# STATED TASK:
Copy out, word for word, the entries from the very first line through the line that contains "click(x=89, y=51)", including both of those lines.

Dataset rows:

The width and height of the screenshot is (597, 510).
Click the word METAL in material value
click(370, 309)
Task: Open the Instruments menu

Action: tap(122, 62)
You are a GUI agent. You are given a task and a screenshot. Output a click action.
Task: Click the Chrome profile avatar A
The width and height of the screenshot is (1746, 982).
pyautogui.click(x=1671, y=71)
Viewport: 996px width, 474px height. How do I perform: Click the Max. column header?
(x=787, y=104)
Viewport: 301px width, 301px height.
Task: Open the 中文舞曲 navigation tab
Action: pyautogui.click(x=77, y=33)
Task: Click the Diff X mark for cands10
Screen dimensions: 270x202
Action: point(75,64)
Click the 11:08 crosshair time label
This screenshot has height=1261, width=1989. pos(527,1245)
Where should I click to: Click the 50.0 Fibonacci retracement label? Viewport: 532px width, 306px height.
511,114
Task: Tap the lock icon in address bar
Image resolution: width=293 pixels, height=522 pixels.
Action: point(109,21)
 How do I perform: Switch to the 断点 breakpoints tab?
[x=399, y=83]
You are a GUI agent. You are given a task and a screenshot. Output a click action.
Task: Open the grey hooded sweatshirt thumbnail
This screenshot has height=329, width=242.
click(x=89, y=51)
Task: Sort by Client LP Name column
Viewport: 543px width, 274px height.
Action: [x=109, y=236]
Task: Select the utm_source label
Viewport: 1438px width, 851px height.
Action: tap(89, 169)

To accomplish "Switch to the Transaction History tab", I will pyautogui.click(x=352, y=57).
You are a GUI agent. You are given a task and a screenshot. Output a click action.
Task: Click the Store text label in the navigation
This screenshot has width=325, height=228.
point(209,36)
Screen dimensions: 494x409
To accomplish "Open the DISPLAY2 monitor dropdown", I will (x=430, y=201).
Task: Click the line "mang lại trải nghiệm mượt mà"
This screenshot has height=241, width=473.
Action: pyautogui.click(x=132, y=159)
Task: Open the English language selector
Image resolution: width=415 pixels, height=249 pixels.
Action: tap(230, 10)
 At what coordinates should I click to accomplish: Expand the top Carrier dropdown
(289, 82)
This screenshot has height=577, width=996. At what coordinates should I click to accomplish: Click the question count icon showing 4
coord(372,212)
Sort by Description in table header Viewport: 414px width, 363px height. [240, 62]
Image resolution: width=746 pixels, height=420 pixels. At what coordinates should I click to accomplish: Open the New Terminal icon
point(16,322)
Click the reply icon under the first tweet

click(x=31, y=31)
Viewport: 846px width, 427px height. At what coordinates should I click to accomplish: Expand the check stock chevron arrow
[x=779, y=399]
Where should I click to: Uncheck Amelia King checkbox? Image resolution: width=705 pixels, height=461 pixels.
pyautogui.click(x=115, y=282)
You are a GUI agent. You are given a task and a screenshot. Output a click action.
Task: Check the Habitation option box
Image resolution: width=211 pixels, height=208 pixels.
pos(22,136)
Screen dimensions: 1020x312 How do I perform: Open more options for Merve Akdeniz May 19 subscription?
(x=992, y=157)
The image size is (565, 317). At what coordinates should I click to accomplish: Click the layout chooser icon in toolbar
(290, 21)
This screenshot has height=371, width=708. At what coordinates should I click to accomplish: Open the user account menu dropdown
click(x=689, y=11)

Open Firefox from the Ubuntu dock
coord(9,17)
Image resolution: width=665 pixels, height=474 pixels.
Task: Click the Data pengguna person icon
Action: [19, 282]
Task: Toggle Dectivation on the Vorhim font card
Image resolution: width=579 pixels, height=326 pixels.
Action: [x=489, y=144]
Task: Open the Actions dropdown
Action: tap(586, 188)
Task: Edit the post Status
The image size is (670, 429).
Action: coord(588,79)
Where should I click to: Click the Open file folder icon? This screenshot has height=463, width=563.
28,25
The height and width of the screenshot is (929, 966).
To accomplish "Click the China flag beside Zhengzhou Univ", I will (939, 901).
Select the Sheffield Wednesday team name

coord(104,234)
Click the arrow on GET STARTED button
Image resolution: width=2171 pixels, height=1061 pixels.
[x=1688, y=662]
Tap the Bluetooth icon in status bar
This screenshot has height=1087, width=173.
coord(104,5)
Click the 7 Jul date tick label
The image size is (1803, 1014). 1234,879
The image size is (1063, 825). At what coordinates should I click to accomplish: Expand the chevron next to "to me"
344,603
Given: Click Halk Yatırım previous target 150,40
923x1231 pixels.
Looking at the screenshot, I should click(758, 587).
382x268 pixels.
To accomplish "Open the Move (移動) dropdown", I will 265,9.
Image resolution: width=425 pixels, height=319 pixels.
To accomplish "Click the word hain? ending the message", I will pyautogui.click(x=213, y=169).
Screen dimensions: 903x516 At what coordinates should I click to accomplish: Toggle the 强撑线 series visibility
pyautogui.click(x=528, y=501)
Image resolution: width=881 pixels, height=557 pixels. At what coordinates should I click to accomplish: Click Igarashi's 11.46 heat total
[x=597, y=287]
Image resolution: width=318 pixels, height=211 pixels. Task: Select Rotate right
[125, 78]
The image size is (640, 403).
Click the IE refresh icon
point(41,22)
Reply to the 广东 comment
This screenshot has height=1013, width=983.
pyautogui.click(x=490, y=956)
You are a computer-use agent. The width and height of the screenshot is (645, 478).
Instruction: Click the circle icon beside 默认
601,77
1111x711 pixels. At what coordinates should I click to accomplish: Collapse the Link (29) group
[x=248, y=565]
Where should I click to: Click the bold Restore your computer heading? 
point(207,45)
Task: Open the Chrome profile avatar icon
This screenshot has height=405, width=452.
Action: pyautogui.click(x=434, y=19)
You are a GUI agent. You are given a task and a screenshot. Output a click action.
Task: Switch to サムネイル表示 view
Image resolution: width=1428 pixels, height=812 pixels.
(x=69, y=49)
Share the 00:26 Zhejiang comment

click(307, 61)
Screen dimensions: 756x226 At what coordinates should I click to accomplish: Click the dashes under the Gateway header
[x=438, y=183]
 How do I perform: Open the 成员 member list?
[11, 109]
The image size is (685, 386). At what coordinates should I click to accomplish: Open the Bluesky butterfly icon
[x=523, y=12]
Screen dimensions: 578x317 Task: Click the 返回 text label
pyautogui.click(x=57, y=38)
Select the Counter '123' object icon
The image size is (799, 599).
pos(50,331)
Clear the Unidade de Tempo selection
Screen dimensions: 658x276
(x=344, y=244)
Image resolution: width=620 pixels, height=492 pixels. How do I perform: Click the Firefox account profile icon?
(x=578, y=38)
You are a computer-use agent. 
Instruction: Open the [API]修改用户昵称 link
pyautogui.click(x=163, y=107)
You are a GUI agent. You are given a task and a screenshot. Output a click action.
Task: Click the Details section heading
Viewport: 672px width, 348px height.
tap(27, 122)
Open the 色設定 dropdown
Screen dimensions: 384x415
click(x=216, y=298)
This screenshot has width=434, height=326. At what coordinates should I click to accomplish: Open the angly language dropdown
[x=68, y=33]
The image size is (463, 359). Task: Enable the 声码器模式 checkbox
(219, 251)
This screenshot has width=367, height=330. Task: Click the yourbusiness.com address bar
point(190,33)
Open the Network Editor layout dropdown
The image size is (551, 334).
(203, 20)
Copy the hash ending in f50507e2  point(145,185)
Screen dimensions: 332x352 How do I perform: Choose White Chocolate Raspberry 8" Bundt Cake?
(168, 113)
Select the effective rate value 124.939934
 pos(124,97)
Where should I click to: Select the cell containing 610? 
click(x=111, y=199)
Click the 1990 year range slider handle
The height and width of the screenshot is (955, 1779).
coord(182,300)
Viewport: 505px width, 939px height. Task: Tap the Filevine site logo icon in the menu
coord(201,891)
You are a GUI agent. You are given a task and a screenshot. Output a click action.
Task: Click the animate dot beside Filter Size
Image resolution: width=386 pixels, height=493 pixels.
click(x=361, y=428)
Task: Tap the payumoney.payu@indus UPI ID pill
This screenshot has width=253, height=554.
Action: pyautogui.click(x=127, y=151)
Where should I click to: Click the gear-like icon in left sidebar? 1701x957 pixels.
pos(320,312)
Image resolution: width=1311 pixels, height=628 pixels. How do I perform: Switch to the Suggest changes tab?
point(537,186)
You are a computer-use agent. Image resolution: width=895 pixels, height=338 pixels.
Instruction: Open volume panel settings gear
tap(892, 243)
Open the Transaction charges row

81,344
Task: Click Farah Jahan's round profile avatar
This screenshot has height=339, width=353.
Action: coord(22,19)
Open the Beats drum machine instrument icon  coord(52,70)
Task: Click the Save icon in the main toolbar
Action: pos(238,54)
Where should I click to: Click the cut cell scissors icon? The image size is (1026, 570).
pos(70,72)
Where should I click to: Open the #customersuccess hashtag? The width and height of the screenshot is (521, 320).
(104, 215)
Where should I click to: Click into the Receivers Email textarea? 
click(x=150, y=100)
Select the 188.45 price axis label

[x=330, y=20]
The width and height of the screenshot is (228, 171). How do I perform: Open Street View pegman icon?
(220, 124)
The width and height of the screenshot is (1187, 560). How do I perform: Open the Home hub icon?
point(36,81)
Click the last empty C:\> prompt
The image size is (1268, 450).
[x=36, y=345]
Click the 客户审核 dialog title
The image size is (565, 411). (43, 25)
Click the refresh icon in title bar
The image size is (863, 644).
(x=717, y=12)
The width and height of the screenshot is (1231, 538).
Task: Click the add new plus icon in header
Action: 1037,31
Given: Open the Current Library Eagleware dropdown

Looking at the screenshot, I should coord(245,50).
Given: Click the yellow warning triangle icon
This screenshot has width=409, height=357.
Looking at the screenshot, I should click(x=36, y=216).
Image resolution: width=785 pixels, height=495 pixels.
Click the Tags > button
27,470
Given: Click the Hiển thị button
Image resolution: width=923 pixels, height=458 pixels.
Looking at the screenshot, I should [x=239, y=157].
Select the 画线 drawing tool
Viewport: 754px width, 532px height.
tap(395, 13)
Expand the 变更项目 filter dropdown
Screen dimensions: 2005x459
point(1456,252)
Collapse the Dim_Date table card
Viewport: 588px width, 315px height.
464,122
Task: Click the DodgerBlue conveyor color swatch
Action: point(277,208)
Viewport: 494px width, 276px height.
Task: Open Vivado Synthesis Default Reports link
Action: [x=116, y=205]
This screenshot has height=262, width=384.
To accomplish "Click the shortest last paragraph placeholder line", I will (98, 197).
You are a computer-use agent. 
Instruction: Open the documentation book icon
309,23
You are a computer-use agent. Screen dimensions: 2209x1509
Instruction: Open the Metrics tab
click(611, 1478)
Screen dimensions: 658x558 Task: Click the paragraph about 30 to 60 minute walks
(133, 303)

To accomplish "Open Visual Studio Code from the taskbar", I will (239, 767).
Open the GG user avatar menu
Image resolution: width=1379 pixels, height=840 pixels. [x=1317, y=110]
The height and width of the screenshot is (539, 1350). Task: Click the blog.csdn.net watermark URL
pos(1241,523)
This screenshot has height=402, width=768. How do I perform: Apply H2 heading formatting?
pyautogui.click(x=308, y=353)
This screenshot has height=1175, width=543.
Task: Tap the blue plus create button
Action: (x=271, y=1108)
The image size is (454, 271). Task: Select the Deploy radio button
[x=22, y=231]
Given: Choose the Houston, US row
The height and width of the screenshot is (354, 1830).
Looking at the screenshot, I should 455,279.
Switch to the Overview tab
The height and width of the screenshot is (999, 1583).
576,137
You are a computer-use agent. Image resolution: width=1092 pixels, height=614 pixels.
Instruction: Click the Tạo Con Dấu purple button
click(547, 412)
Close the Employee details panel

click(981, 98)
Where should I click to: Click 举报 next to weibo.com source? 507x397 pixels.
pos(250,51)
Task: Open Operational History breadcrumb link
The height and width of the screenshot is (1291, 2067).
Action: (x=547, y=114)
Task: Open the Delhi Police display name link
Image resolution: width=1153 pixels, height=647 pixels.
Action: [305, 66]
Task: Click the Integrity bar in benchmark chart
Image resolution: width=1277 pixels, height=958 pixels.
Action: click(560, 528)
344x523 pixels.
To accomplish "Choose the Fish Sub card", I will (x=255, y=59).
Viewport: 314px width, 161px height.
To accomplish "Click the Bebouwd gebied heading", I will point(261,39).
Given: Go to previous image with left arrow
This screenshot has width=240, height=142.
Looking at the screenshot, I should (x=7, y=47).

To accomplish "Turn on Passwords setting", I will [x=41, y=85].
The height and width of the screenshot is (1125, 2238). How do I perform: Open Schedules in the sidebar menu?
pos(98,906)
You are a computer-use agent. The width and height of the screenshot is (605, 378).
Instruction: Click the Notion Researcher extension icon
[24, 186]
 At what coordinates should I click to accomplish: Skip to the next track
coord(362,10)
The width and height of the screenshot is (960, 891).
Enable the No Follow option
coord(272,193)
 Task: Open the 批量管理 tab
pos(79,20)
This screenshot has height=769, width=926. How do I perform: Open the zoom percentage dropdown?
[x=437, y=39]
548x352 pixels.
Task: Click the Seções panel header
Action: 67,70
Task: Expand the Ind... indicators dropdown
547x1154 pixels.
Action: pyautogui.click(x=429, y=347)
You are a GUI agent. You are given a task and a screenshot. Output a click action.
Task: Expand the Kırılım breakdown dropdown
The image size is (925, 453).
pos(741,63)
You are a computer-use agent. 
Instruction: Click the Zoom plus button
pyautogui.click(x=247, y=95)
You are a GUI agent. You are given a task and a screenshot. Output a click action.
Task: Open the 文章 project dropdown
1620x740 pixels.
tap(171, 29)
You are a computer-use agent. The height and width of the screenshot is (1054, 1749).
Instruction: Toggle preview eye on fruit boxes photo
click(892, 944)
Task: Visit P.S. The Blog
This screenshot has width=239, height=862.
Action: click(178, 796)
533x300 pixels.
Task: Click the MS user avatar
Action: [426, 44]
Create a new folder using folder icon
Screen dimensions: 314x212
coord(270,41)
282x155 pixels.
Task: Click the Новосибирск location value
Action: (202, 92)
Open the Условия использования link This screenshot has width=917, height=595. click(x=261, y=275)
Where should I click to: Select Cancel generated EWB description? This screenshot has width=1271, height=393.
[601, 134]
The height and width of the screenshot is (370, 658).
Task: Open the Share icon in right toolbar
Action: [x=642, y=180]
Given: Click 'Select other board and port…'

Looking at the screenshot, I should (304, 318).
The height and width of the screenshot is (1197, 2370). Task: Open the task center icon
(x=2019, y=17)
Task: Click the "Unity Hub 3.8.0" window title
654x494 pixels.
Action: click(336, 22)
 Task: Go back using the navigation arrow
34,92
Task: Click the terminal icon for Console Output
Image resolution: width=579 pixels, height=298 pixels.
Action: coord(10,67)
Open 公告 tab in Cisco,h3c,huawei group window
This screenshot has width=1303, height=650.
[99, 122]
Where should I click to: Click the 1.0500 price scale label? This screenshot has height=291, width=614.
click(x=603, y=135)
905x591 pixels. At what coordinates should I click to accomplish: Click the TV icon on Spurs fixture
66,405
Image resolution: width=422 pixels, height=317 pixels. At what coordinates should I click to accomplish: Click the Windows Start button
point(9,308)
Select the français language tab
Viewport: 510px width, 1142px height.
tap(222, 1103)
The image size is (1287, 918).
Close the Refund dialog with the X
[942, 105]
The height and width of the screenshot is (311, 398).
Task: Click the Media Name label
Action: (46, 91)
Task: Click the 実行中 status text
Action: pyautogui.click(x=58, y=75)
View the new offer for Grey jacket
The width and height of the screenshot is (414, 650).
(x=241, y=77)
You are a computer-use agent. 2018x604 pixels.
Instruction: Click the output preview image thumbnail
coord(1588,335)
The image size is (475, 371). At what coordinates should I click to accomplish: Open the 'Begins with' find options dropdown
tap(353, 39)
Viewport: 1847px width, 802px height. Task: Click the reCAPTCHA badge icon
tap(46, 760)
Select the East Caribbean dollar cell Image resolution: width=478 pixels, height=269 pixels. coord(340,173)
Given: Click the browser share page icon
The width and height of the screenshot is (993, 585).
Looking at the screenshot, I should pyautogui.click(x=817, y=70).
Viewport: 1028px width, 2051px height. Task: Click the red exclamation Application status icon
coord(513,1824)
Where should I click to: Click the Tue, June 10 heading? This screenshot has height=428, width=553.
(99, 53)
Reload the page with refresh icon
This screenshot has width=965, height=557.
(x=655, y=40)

# RIGHT ANSWER:
The width and height of the screenshot is (597, 510).
Click the word METAL in material value
click(370, 309)
Task: Open the Instruments menu

Action: tap(122, 62)
You are a GUI agent. You are given a task and a screenshot. Output a click action.
Task: Click the Chrome profile avatar A
The width and height of the screenshot is (1746, 982).
pyautogui.click(x=1671, y=71)
Viewport: 996px width, 474px height. How do I perform: Click the Max. column header?
(x=787, y=104)
Viewport: 301px width, 301px height.
Task: Open the 中文舞曲 navigation tab
Action: pyautogui.click(x=77, y=33)
Task: Click the Diff X mark for cands10
Screen dimensions: 270x202
Action: point(75,64)
Click the 11:08 crosshair time label
This screenshot has height=1261, width=1989. pos(527,1245)
Where should I click to: Click the 50.0 Fibonacci retracement label? Viewport: 532px width, 306px height.
511,114
Task: Tap the lock icon in address bar
Image resolution: width=293 pixels, height=522 pixels.
Action: point(109,21)
 How do I perform: Switch to the 断点 breakpoints tab?
[x=399, y=83]
You are a GUI agent. You are given a task and a screenshot. Output a click action.
Task: Open the grey hooded sweatshirt thumbnail
This screenshot has height=329, width=242.
click(x=89, y=51)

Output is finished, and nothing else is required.